- Tenure: 14 April 1988 – Present
- Predecessor: Nawab Muhammad Abbas Khan Abbasi Bahadur
- Native name: صلاح الدین عباسی
- Other titles: Amir of Abbasi Dynasty, Head of Bahawalpur National Awami Party
- Born: 27 July 1946 (age 79) Al-Hilal Palace, Punjab, British Raj
- Residence: Sadiq Garh Palace, Ahmadpur East, Pakistan
- Locality: Punjab
- Offices: Member of the National Assembly of Pakistan
- Spouse: Moniba Abbasi
- Issue: Aneeza Abbasi; Bahawal Abbas Abbasi;
- Heir: Bahawal Abbas Abbasi
- Father: Muhammad Abbas Khan Abbasi
- Mother: Shamsa Parveen Abbasi
- Occupation: Politician
- Education: Aitchison College; University of London;

= Nawab Salahuddin Abbasi =

Pakistani politician

Nawab Salahuddin Ahmed Abbasi is a Member of Parliament in Pakistan, who is also the grandson of Sadiq Mohammad Khan V, who was the last ruling Nawab of the Princely State Bahawalpur. He has been elected five times as Member of National Assembly from the city Ahmadpur East. He is also the Chief of Bahawalpur National Awami Party (BNAP) which was allied with Imran Khan's Pakistan Tehreek-i-Insaf.

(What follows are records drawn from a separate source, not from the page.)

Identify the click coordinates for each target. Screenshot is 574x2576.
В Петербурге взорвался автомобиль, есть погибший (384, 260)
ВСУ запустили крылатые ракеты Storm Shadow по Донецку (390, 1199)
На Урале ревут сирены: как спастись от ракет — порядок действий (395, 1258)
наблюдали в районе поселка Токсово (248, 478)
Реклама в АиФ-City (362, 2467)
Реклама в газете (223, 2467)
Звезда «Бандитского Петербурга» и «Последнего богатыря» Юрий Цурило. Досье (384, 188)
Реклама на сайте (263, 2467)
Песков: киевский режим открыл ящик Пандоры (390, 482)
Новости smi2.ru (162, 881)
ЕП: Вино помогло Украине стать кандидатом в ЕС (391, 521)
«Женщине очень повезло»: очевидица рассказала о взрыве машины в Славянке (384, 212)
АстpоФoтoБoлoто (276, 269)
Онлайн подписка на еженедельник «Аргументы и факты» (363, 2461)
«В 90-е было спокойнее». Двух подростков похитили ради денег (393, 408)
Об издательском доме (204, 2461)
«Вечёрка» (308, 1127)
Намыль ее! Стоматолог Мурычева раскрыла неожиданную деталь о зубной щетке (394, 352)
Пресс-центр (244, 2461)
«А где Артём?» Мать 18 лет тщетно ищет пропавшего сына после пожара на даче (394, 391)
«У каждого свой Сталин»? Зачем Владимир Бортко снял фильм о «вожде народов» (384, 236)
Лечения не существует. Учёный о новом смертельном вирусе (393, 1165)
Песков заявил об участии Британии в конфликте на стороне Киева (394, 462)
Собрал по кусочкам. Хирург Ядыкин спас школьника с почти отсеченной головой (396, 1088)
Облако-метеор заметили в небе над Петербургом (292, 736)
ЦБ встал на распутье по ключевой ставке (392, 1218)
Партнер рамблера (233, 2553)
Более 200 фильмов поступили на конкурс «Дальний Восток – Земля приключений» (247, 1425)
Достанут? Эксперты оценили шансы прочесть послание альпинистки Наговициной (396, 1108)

Nawab Salahuddin Abbasi is a strong campaigner of restoration of Bahawalpur province and an influential personality of South Punjab.

==Early life, education, and family==
Salahuddin was born on 27 July 1946 at Al-Hilal Palace to Muhammad Abbas Khan Abbasi and his wife Shamsa Parveen Abbasi. He received his education at Aitchison College and the University of London. He married Moniba Abbasi in 1965. The two have together two children: a daughter, Aneeza Abbasi, and a son, Bahawal Abbas Abbasi.

==Public life==

He was appointed as the heir apparent, on the death of his grandfather, 24 May 1966. Succeeded on the death of his father on 14 April 1988 as head of the Royal House of Bahawalpur and was recognized as "Amir of Bahawalpur" by the Government of Pakistan.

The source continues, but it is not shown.